Talvez você não goste de música internacional e conhece Byrne por conta do seu envolvimento com Tom Zé (ele basicamente redescobriu o baiano) e Caetano Veloso.

E não é que parece um diário mesmo?

Ou então você é ligadx em arte contemporânea e já viu algum trabalho dele por aí.

Todos esses assuntos são abordados no livro dele (prefaciado por Tom Zé, olha lá), mas no fim das contas, “Diários de Bicicleta” fala de urbanismo. Inspirado no formato de Verdades Tropicais (de Caetano Veloso), ele faz reflexões pessoais baseadas na sua experiência de ciclista urbano, que começou na década de 80 quando, segundo ele, os bacanas da cidade (NY) achavam bicicleta uma coisa cafona.

Ao relatar como é usar uma bicicleta em cidades tão diversas quanto Nova York, Buenos Aires, Manila e Berlin, os pensamentos de Byrne se encaminham naturalmente para o urbanismo e na adoção da bicicleta como um meio de transporte válido.

Aqui, um aparte: se você torceu o nariz para a última frase, não desista. Não se trata de falar que a bicicleta é a redenção da humanidade, o único caminho possível para o nirvana ou um atalho para a erradicação da fome. Trata-se de buscar soluções para problemas prementes da humanidade. Se você pretende estar vivo nos próximos quinze anos, ou ama alguém que estará vivo, sugiro que passe a se preocupar com isso. Parto do pressuposto que qualquer pessoa com o mínimo de espírito coletivista já pensa no assunto.

Voltando: Em meio a suas experiências e reflexões, Byrne apresenta uma série de argumentos lógicos que já estão na mesa em prol do incentivo ao uso de bicicletas. São tanto benefícios individuais (saúde, ganho de tempo, economia) quanto sociais (menor emissão de poluentes, melhoria do trânsito). Entretanto, o ponto principal, para ele, não é nenhum desses.

Para ele, o maior ganho é a sensação de liberdade e pertencimento a um espaço. O argumento parece um tanto abstrato e maluco quando apresentado assim, mas ele faz sentido após duzentas páginas de construção, vai por mim.

Uma experiência pessoal: tem alguns meses que eu tenho tentado usar a bicicleta como principal meio de transporte.
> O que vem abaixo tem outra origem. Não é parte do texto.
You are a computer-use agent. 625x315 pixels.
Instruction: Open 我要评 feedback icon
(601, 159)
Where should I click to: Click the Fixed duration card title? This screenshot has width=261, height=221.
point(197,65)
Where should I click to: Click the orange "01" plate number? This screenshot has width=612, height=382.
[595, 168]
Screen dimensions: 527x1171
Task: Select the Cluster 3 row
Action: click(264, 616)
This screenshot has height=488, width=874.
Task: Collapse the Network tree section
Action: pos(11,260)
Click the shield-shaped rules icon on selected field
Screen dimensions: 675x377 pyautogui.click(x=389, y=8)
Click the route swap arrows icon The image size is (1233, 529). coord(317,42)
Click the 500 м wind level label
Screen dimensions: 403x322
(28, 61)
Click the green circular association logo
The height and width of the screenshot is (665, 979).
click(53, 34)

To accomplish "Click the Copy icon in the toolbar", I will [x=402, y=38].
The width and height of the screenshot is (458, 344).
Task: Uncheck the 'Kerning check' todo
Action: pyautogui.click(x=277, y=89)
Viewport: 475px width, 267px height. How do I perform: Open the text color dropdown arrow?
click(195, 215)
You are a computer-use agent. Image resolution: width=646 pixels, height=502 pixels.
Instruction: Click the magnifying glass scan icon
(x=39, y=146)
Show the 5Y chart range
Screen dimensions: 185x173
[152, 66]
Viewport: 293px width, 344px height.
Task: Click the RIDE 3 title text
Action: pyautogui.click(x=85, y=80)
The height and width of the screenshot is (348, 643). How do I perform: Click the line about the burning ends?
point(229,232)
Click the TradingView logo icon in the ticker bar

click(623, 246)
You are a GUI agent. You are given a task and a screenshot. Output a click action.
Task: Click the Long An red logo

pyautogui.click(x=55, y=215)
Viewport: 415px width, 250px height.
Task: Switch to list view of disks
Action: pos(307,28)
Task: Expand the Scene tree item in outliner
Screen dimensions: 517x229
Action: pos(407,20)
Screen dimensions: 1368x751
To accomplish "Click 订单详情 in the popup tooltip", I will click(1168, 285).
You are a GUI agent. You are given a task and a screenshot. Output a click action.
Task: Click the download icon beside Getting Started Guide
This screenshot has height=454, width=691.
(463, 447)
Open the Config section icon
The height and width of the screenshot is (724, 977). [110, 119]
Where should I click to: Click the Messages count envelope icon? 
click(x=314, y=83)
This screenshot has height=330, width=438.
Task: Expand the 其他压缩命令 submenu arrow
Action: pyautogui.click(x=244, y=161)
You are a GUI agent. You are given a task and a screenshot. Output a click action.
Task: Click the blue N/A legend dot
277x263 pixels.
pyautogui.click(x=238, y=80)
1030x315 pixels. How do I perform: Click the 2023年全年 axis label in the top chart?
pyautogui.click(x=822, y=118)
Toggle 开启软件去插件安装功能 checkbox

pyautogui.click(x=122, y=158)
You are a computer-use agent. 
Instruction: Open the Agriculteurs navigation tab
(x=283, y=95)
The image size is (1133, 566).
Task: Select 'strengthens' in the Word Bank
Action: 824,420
É uma adaptação, até porque a minha cidade (Brasília), mesmo contando com ciclovias mais ou menos decentes (mais para menos), ainda não é lá muito amigável ao ciclista. A sensação de liberdade e pertencimento é real. Andar de carro simplesmente não se compara com andar de bicicleta (ou a pé).

O carro não te dá a sensação de estar no lugar. Você flutua de um ponto a outro. Já de bicicleta ou a pé, você faz parte do ambiente e os problemas do ambiente se tornam seus problemas, você está em contato. Esse contato naturalmente leva a pensamentos e percepções apenas possíveis para quem está presente ali, ou seja, para quem não está em um carro.

Enfim, não se trata de obrigar todo mundo a andar de bicicleta. Inclusive porque cada realidade tem a sua solução e é necessário levar em conta aspectos como renda e densidade habitacional. Trata-se de dar igualdade de condições na escolha de como se locomover. E se você pensar que o carro custa um bom dinheiro e, por consequência, não é acessível a toda a população, valorizar outros meios de transporte — transporte público de massa, principalmente — torna-se uma obrigação moral.